Petitioner's application of the external consistency test is equally flawed. The test for "[e]xternal consistency looks to ‘the economic justification for the State's claim upon the value taxed, to discover whether a State's tax reaches beyond that portion of value that is fairly attributable to economic activity within the taxing State’ " ( Matter of Huckaby v. New York State Div. of Tax Appeals, Tax Appeals Trib., 4 N.Y.3d at 436 n. 5, 796 N.Y.S.2d 312, 829 N.E.2d 276, quoting Oklahoma Tax Comm’ n v. Jefferson Lines, Inc., 514 U.S. at 185, 115 S.Ct. 1331 ). "External consistency is essentially a practical inquiry for determining whether the State has taxed only that portion of the revenues from the interstate activity which reasonably reflects the in-state component of the activity being taxed" ( Matter of Zelinsky v. Tax Appeals Trib. of State of N.Y., 1 N.Y.3d at 91, 769 N.Y.S.2d 464, 801 N.E.2d 840 [internal quotation marks and citations omitted]). Here, petitioner specifically is challenging the royalty income exclusion as violating the external consistency test. Although petitioner argues that the extraterritorial economic activity is generated by intangible property like licenses and patents exploited outside the United States, this ignores the fact that petitioner is organized under the laws of New York and both petitioner and WTC have located their head offices in New York. As highlighted by the Division, petitioner has enjoyed rather significant tax credits under the New York tax scheme it now complains of; when measured against the challenged royalty income exclusion, it cannot be said that these benefits are unreasonable in comparison. As such, the tax scheme also passes the external consistency test.
Lastly, we reject petitioner's foreign Commerce Clause argument.

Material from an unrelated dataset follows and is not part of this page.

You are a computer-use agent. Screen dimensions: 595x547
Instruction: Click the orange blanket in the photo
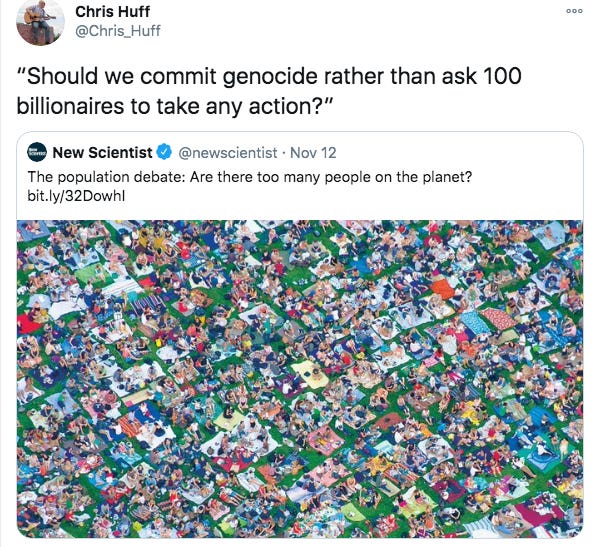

Since WTC primarily transacts business outside of the United States, we must "determine if the challenged tax exposes [petitioner] to an enhanced risk of multiple taxation and impairs [f]ederal uniformity in an area where [f]ederal uniformity is essential" ( Ontario Trucking Assn. v. New York State Dept. of Taxation & Fin., 236 A.D.2d 70, 72, 665 N.Y.S.2d 694 [3d Dept. 1997] ). Petitioner's argument is largely based on its internal consistency test, which we have found to be without merit. Such contentions under both prongs of this evaluation are also speculative and conclusory, as petitioner points to no foreign policy issues or federal directives that the New York tax scheme would violate (compare id. at 73–74, 665 N.Y.S.2d 694 ). Accordingly, petitioner cannot carry its burden that the foreign Commerce Clause is offended by the New York tax scheme. We have considered the parties’ remaining contentions, including those contained in the supplemental submission from petitioner following oral argument, and find such arguments to be distinguishable, academic or without merit.
Egan Jr., J.P., Lynch, Clark and Ceresia, JJ., concur.
ADJUDGED that the determination is confirmed, without costs, and petition dismissed.